Gilles tem uma horta orgânica bem na frente do restaurante e a exibe com orgulho como demonstração prática de seus princípios. Ele sabe quando as frutas e legumes vão estar maduros ou pode se programar por duas semanas para colher espinafres, abóboras ou pimentões. O queijo de cabra é comprado do queijeiro da colina ao lado e as delicadas galetes (ou crepes, para nós) são feitas com o típico trigo sarraceno da região. Os vôngoles selvagens chegam das mãos do pescador do costa mais próxima e, na cozinha de Gilles, eles são temperados com as cebolinhas do jardim. “Eu ajudo meus fornecedores, que são meus vizinhos, a ficarem por aqui e investirem na região”, conta o chef. “Esse verão, por exemplo, auxiliamos nosso produtor de legumes a lutar com métodos alternativos contra uma praga, colocando-o em contato com uma associação de agricultores orgânicos.”

Gilles também conseguiu convencer o padeiro da cidade a comercializar pães orgânicos. E, ao lado dos produtores locais, busca uma solução para o problema da falta de polinização das flores, ligada à extinção das abelhas. “O meu trabalho, além de atuar como um chef, é me envolver na comunidade. O que eu faço na cozinha é nada mais do que continuar o trabalho dos meus vizinhos, valorizando seus produtos”, conclui.

A nossa vez No Brasil também podemos ver os passos cada vez mais largos desse movimento, que começou com algumas iniciativas de alguns pequenos produtores. Em 1974, por exemplo, surgiu a primeira fazenda biodinâmica brasileira, a Estância Demétria, em Botucatu, interior de São Paulo. Na agricultura biodinâmica, as plantas são fortificadas com preparados homeopáticos, feitos pelos próprios agricultores. E os ciclos de plantação e colheita respeitam até o calendário lunar.

O casal Maria José e Francisco Carlos Viesi resolveu produzir alguns dos alimentos cultivados no sítio Terra Mãe, em Joaquim Egídio, distrito de Campinas (SP), seguindo essa filosofia.
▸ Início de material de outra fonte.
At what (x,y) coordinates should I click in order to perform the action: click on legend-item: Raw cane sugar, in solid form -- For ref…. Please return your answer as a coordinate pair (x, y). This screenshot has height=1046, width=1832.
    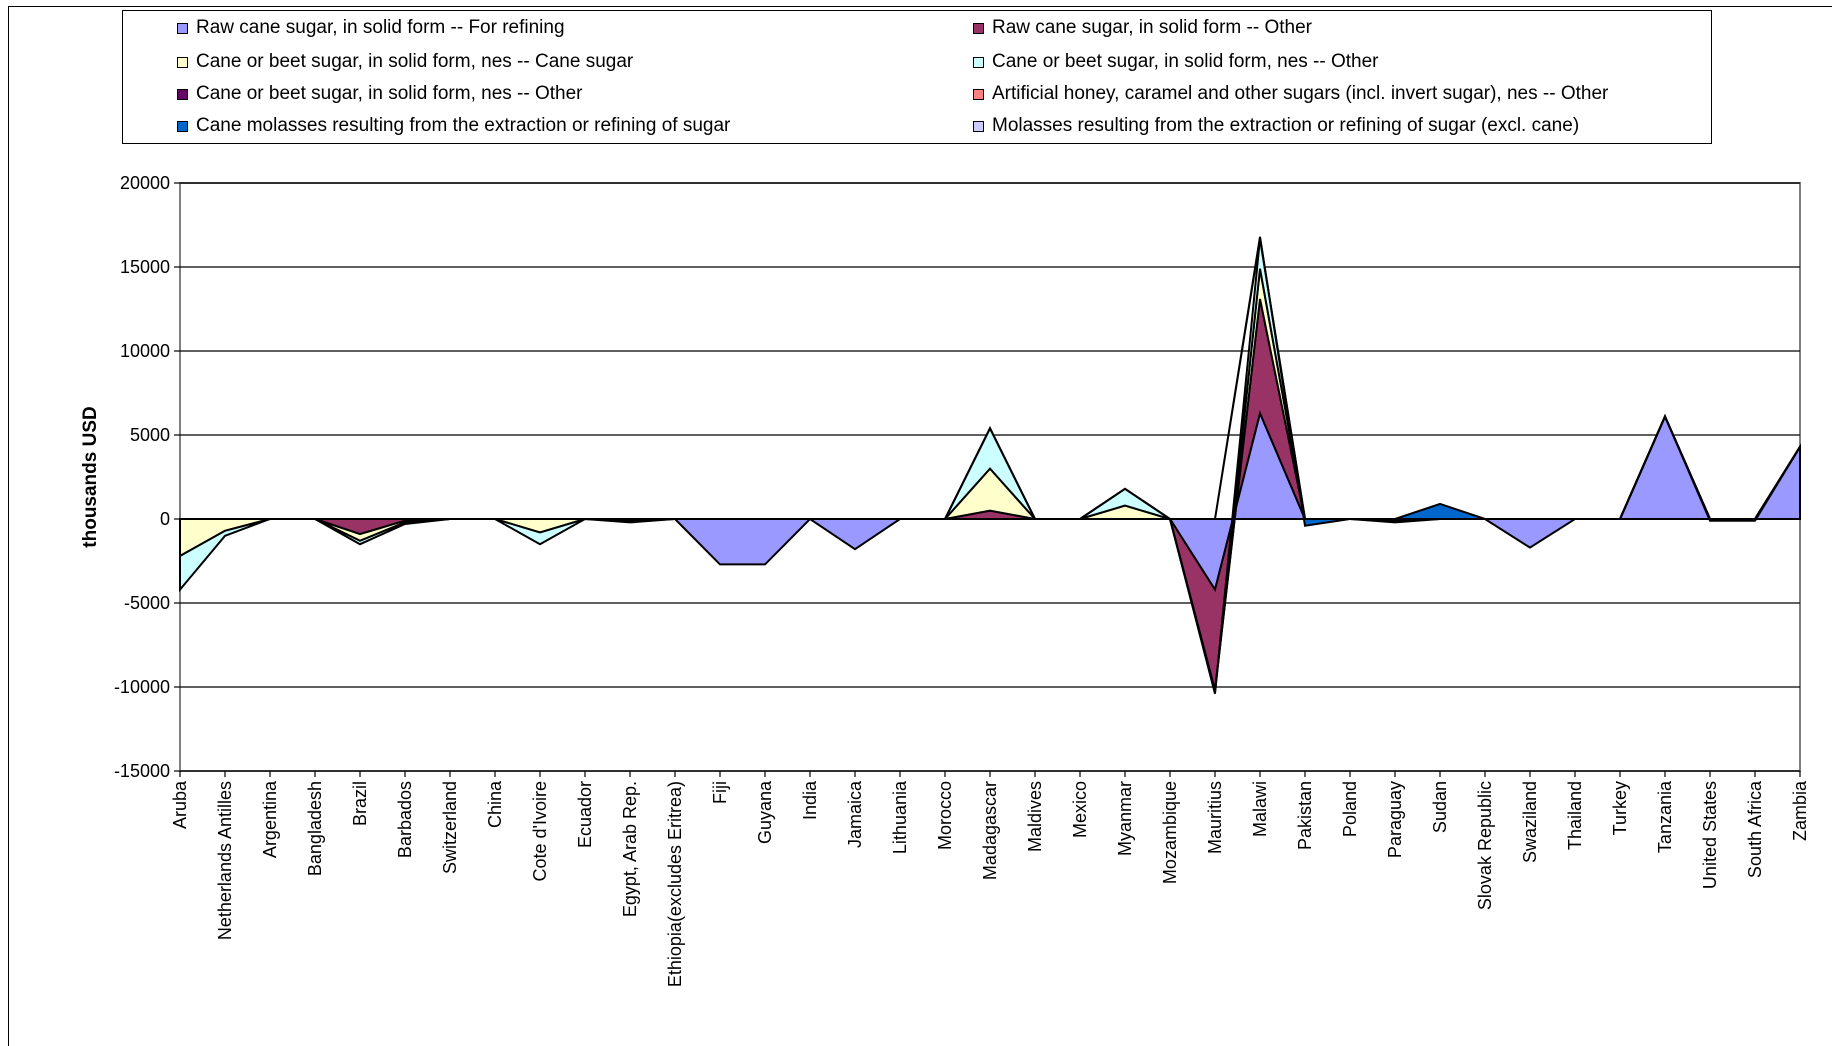
    Looking at the image, I should click on (371, 28).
Empresários de suprimentos para o setor de saúde, resolveram investir na outra ponta do processo ao produzir alimentos naturais e mais saudáveis. “As pessoas hoje vivem presas no escritório o dia inteiro e mal têm tempo para comer, se preocupam muito pouco com isso”, diz Zezé. Depois de passar mais de dez anos vendo de perto as doenças, ela percebeu que nossa relação com a alimentação também está carecendo de cuidados. “Ao produzir orgânicos e biodinâmicos, queremos ensinar a importância de manipular aquilo que comemos, sendo mais conscientes do que levamos à mesa”, afirma. Ainda em fase de testes, a propriedade investe na produção de alimentos tão diversos quanto caqui, alface, tomate, acerola, entre outros. E ainda promove encontros tanto para produtores quanto para cozinheiras e crianças, que aprendem a valorizar o alimento desde cedo.

Nessa mesma linha de cooperação regional, a Família Orgânica, microempresa que apostou na agricultura natural e na permacultura, começou quando Dercílio Pupin decidiu se mudar para uma fazenda em Campinas para criar os filhos. Hoje existem mais de 700 famílias envolvidas direta ou indiretamente na produção dos alimentos comercializados pela empresa. Além dos proprietários do sítio Terra Mãe, a Família Orgânica já possui cerca de outros 20 produtores ligados à sua rede, que trabalham em família, com apoio da comunidade e associações ou cooperativas para produzir e vender seus produtos nas próprias fazendas, em feirinhas ou lojas especializadas.